Driving Directions to Saunders Field, Stop #3
Continue southwest along Constitution Hwy (Route 20) for 0.2 miles and turn left on Hill-Ewell Drive. Look out for the Tour Stop #3, Saunders Field sign in 0.1 miles and park in the pull out on your right.
From here, Confederates found cover in the woods of the Wilderness and were able to repel Union attacks, but, like their US counterparts, could not cross the open space to dislodge their opponents.
Saunders’ Field was an agricultural clearing. The Wilderness has a long, if inconsistent, history of agriculture. When Europeans first began to settle the area much of the old growth forest was cleared to make way for farms, tobacco in particular. Over farming left much of the land unable to support agriculture. Some parts of the Wilderness transitioned to more industrial activities. Iron and gold mining cleared even more land before most of it was effectively abandoned.
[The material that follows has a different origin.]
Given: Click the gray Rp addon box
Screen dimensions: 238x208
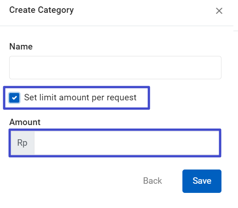Looking at the screenshot, I should 23,143.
Over time the land recovered, and the snarl of brush and trees that today is called the Wilderness began to grow in. Not all the land was left to itself. Some people stayed and others left, creating a patchwork of farms and slave plantations of every size and type, big and small, wealthy and poor. Saunders’ Field fell neatly into the mix. Owned by a New Yorker, it was farmed by its namesake the Saunders’ family. At the time of the battle, it would have been populated by the leftover stubs of corn stalks.
Wilderness Driving Tour, #3, Saunders Field Part 2
The fighting in Saunders Field seesawed back and forth during the Battle of the Wilderness. Confederates held this end of the field and constructed defenses at the edge of the tree line. Part 3 of the Wilderness Driving Tour explores the chaos and confusion at Saunders Field that defined the fighting here.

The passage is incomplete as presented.